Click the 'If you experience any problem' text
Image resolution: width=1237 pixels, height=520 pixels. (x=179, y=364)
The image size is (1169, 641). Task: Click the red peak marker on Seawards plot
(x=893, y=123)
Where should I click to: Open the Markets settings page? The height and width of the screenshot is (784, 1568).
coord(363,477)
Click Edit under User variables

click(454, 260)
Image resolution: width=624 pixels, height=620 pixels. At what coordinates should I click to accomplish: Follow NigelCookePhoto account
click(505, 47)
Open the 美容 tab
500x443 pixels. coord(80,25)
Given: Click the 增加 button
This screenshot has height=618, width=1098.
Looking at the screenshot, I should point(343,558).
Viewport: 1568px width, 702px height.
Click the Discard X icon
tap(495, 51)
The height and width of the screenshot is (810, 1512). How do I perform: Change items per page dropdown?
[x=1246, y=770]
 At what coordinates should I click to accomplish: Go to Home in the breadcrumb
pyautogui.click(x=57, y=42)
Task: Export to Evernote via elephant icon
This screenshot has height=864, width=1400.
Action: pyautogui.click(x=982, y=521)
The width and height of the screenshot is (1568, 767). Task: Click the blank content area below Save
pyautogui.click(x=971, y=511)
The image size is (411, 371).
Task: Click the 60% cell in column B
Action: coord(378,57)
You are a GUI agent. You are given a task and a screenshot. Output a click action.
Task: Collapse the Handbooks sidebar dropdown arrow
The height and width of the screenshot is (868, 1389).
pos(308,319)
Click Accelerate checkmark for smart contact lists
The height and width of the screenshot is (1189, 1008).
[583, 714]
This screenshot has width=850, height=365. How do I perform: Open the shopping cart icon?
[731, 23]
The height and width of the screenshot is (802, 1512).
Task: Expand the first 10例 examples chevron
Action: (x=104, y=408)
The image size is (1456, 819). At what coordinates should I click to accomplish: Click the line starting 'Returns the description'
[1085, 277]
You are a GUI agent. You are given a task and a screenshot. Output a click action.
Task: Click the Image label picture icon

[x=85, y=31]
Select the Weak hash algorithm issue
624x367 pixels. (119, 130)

::::::

» TASK BRIEF
Return the material above word for word, reproducing every line unchanged.

» SOLUTION TO THE PROBLEM
Click the 'If you experience any problem' text
Image resolution: width=1237 pixels, height=520 pixels. (x=179, y=364)
The image size is (1169, 641). Task: Click the red peak marker on Seawards plot
(x=893, y=123)
Where should I click to: Open the Markets settings page? The height and width of the screenshot is (784, 1568).
coord(363,477)
Click Edit under User variables

click(454, 260)
Image resolution: width=624 pixels, height=620 pixels. At what coordinates should I click to accomplish: Follow NigelCookePhoto account
click(505, 47)
Open the 美容 tab
500x443 pixels. coord(80,25)
Given: Click the 增加 button
This screenshot has height=618, width=1098.
Looking at the screenshot, I should point(343,558).
Viewport: 1568px width, 702px height.
Click the Discard X icon
tap(495, 51)
The height and width of the screenshot is (810, 1512). How do I perform: Change items per page dropdown?
[x=1246, y=770]
 At what coordinates should I click to accomplish: Go to Home in the breadcrumb
pyautogui.click(x=57, y=42)
Task: Export to Evernote via elephant icon
This screenshot has height=864, width=1400.
Action: pyautogui.click(x=982, y=521)
The width and height of the screenshot is (1568, 767). Task: Click the blank content area below Save
pyautogui.click(x=971, y=511)
The image size is (411, 371).
Task: Click the 60% cell in column B
Action: coord(378,57)
You are a GUI agent. You are given a task and a screenshot. Output a click action.
Task: Collapse the Handbooks sidebar dropdown arrow
The height and width of the screenshot is (868, 1389).
pos(308,319)
Click Accelerate checkmark for smart contact lists
The height and width of the screenshot is (1189, 1008).
[583, 714]
This screenshot has width=850, height=365. How do I perform: Open the shopping cart icon?
[731, 23]
The height and width of the screenshot is (802, 1512).
Task: Expand the first 10例 examples chevron
Action: (x=104, y=408)
The image size is (1456, 819). At what coordinates should I click to accomplish: Click the line starting 'Returns the description'
[1085, 277]
You are a GUI agent. You are given a task and a screenshot. Output a click action.
Task: Click the Image label picture icon

[x=85, y=31]
Select the Weak hash algorithm issue
624x367 pixels. (119, 130)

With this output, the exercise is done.